Monday, June 23, 2014

A Glaring Glittering Line

As artists, we must learn to try. We must learn to act affirmatively. We must learn to act as though spring is at hand - because it is. We are the spring that we are waiting for. Wherever creativity is afoot, so is a blossoming. All creative acts are acts of initiative. Art is born, but not without labor on our part.

In order to make art, we must be willing to labor. We must be willing to reach inside and draw forth what we find there. On an inner plane, we are all connected to a larger whole. This is what is meant by inspiration, this connection to something greater than ourselves. But it begins with where we are and what we are. It beings with possibility.
- Finding Water by Julia Cameron  





One of the ways we learn is through repetition. It's the labour of making art, of doing anything for that matter. We learn to do by doing and as we continue to do, we continue to learn. The skirt I'm working on is my third project in a row to include piping and the second to include paint. Other, earlier, projects have also included piping and my skills in that area are growing more confident. With paint, I'm starting to see it as a tool that blends.

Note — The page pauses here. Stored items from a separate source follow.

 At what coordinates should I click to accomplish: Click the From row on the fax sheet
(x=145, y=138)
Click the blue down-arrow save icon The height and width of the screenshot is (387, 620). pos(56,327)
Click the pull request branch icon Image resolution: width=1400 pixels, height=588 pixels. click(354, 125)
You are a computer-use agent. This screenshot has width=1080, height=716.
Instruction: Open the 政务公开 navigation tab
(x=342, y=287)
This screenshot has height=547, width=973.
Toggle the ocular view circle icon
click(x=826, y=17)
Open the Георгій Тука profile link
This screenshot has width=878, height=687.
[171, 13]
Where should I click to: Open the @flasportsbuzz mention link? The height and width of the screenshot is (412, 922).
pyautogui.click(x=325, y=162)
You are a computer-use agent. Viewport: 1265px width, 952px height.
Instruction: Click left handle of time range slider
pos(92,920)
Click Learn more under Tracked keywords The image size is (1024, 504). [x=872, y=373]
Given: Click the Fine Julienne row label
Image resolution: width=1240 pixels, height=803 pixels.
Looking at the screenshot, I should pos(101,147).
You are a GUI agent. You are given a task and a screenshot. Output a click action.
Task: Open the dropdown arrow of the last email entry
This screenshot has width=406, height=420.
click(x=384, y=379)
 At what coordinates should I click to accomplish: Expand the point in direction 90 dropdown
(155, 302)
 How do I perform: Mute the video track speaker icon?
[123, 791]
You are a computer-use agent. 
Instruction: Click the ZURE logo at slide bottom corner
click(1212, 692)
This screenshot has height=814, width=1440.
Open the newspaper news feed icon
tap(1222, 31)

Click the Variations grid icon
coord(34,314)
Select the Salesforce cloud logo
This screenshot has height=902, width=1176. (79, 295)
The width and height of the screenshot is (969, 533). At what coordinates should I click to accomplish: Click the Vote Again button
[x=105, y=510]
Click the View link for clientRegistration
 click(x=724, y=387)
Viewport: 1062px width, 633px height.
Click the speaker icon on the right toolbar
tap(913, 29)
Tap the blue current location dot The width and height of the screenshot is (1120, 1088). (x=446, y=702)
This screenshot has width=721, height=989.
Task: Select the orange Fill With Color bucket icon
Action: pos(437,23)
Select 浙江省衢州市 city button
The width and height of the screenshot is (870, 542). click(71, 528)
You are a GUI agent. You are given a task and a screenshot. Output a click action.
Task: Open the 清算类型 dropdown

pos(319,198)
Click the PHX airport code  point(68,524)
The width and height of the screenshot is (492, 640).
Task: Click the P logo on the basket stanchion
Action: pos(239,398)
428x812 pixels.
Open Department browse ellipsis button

This silk dupioni was in the bargain center for $5.00 a meter. It was the right tone of gold but too shiny/pretty for the piping I had in mind so I...





... splattered it with black paint and just that bit of dark toned it right down and helped it to blend in with the painted fabric of the skirt.





With about 1/8" showing, it's an interesting accent instead of a glaring glittering line. Gold is not my typical metallic. I prefer the more muted tones of pewter and antique bronze or copper. But this works. Especially with the black added.





From a distance, the piping shows the lines of the skirt - Burda 8407 - and it's not until you get up close that you see the painted design... which must mean I accomplished my goal of subtle painting.





I had to redo the one front piece because when I ran out of the fabric paint, I'd mixed up half black and half water of a craft paint and tried to work with it except it wouldn't mist properly from the bottle... which turned out to be a good thing... because it dried shiny and obvious. AND...sigh... I had to redo another piece because the painting ended up on the wrong side. I'm not sure how things got flipped around but they did. Thankfully I had enough fabric to redo the sections - the labour of making art as Julia said.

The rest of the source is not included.